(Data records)
◆ ◆ ◆

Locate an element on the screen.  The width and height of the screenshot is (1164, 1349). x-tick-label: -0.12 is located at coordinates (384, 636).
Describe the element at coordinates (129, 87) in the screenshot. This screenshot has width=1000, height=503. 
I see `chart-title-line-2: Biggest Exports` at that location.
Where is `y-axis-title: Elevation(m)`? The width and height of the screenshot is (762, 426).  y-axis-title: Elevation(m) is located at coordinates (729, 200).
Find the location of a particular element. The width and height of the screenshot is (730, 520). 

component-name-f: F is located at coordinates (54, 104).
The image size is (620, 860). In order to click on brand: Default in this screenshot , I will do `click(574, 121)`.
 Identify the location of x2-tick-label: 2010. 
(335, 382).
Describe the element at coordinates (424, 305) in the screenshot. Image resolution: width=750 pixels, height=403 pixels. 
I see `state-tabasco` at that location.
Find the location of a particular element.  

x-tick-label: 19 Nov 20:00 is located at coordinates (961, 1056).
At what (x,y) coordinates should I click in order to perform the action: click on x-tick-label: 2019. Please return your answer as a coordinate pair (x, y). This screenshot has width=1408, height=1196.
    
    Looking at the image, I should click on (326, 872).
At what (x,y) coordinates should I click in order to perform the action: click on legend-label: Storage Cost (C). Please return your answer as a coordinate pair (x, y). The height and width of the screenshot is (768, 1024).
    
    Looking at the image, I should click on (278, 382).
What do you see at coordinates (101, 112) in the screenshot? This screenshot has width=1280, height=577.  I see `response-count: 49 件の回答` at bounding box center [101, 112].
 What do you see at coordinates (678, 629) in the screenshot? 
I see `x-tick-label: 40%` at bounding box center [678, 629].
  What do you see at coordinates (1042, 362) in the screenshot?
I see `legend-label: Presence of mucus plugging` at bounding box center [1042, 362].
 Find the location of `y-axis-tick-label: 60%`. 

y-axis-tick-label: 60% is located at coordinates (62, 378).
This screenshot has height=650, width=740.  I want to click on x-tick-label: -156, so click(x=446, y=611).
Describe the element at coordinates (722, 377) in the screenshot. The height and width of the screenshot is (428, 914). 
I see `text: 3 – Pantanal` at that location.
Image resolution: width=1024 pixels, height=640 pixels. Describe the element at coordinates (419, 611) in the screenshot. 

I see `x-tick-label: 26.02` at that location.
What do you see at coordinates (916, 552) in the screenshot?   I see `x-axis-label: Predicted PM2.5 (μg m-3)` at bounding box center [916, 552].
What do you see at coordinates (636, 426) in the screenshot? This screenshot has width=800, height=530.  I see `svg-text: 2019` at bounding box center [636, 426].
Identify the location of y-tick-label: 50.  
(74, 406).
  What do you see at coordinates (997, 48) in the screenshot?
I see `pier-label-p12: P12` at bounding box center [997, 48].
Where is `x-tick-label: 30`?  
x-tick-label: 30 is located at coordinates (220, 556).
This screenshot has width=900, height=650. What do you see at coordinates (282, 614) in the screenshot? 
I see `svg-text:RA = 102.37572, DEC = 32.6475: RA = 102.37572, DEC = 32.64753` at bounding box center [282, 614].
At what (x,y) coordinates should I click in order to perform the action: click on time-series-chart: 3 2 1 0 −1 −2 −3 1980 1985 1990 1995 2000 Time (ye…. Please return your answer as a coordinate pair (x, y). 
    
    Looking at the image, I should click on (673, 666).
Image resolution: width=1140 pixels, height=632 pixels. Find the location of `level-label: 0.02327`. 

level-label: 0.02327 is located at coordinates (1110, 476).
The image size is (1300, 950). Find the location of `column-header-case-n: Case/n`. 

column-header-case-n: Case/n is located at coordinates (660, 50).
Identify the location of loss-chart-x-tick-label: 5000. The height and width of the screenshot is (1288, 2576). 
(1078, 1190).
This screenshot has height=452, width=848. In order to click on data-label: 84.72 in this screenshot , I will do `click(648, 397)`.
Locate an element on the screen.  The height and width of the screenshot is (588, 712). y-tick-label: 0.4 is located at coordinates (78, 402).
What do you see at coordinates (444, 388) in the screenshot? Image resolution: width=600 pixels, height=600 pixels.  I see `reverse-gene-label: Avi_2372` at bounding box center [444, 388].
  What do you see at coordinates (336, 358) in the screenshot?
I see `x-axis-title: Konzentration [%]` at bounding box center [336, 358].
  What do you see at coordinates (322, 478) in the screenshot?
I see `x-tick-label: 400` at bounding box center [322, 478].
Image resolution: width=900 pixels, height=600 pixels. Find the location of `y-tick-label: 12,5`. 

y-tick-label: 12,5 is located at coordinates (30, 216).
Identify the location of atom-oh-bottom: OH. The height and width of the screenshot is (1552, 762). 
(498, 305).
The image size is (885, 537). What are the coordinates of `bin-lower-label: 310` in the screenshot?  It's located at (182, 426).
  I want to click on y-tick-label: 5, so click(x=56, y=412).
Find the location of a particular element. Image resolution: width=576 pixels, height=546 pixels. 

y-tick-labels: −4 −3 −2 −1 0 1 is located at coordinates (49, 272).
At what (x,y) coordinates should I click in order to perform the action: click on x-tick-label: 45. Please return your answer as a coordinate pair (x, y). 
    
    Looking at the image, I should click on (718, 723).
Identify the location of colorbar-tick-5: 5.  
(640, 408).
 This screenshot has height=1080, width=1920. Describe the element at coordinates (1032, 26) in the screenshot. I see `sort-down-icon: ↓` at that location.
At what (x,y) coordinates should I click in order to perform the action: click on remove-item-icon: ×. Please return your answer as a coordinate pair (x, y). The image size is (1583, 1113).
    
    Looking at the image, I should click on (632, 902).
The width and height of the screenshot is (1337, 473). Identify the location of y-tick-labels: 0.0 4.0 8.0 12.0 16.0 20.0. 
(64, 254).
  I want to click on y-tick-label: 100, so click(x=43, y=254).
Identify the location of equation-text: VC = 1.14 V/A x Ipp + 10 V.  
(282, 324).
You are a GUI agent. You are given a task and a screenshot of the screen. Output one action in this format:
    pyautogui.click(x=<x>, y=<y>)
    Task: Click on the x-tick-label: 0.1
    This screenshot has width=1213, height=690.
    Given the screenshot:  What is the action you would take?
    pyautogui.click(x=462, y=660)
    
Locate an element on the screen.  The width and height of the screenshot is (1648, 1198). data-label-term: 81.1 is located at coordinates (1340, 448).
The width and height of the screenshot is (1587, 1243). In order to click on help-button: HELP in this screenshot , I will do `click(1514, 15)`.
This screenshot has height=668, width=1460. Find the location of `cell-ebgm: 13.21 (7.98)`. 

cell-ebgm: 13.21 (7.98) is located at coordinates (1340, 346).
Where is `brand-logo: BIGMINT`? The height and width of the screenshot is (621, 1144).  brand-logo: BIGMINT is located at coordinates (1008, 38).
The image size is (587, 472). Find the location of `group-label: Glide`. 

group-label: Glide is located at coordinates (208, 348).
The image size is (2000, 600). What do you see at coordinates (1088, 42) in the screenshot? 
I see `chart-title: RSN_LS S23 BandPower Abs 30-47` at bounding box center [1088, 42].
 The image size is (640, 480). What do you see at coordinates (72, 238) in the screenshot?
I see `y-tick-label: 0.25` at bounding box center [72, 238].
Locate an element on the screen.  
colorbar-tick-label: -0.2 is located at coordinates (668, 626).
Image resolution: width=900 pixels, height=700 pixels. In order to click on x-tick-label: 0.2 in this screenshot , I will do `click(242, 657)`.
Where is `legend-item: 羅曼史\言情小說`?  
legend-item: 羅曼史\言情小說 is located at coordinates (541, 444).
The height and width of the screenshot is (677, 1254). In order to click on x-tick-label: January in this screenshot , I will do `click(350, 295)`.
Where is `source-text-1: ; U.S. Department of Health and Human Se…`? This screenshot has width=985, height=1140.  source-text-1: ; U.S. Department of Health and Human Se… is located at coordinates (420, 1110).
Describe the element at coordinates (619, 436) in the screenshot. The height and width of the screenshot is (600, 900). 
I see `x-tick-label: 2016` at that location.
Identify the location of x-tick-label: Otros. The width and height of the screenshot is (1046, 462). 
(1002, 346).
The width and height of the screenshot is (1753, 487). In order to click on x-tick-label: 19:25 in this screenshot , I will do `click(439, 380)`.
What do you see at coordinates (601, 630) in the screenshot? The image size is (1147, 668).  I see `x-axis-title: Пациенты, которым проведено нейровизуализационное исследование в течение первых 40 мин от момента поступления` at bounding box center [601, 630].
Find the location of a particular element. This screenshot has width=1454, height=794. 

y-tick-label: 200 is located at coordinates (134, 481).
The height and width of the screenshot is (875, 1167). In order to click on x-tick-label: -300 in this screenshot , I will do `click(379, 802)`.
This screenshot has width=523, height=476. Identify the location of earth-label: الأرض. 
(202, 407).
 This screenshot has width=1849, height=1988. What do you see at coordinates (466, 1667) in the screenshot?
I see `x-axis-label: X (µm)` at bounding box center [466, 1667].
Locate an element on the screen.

◆ ◆ ◆

**TASK GOAL**
Retype, without changes, the lines of the material starting at the one containing "has width=1408, height=1196." and ending at the one containing "What do you see at coordinates (916, 552)", both included.

**FINAL ANSWER**
At what (x,y) coordinates should I click in order to perform the action: click on x-tick-label: 2019. Please return your answer as a coordinate pair (x, y). This screenshot has width=1408, height=1196.
    
    Looking at the image, I should click on (326, 872).
At what (x,y) coordinates should I click in order to perform the action: click on legend-label: Storage Cost (C). Please return your answer as a coordinate pair (x, y). The height and width of the screenshot is (768, 1024).
    
    Looking at the image, I should click on (278, 382).
What do you see at coordinates (101, 112) in the screenshot? This screenshot has width=1280, height=577.  I see `response-count: 49 件の回答` at bounding box center [101, 112].
 What do you see at coordinates (678, 629) in the screenshot? 
I see `x-tick-label: 40%` at bounding box center [678, 629].
  What do you see at coordinates (1042, 362) in the screenshot?
I see `legend-label: Presence of mucus plugging` at bounding box center [1042, 362].
 Find the location of `y-axis-tick-label: 60%`. 

y-axis-tick-label: 60% is located at coordinates (62, 378).
This screenshot has height=650, width=740.  I want to click on x-tick-label: -156, so click(x=446, y=611).
Describe the element at coordinates (722, 377) in the screenshot. The height and width of the screenshot is (428, 914). 
I see `text: 3 – Pantanal` at that location.
Image resolution: width=1024 pixels, height=640 pixels. Describe the element at coordinates (419, 611) in the screenshot. 

I see `x-tick-label: 26.02` at that location.
What do you see at coordinates (916, 552) in the screenshot?   I see `x-axis-label: Predicted PM2.5 (μg m-3)` at bounding box center [916, 552].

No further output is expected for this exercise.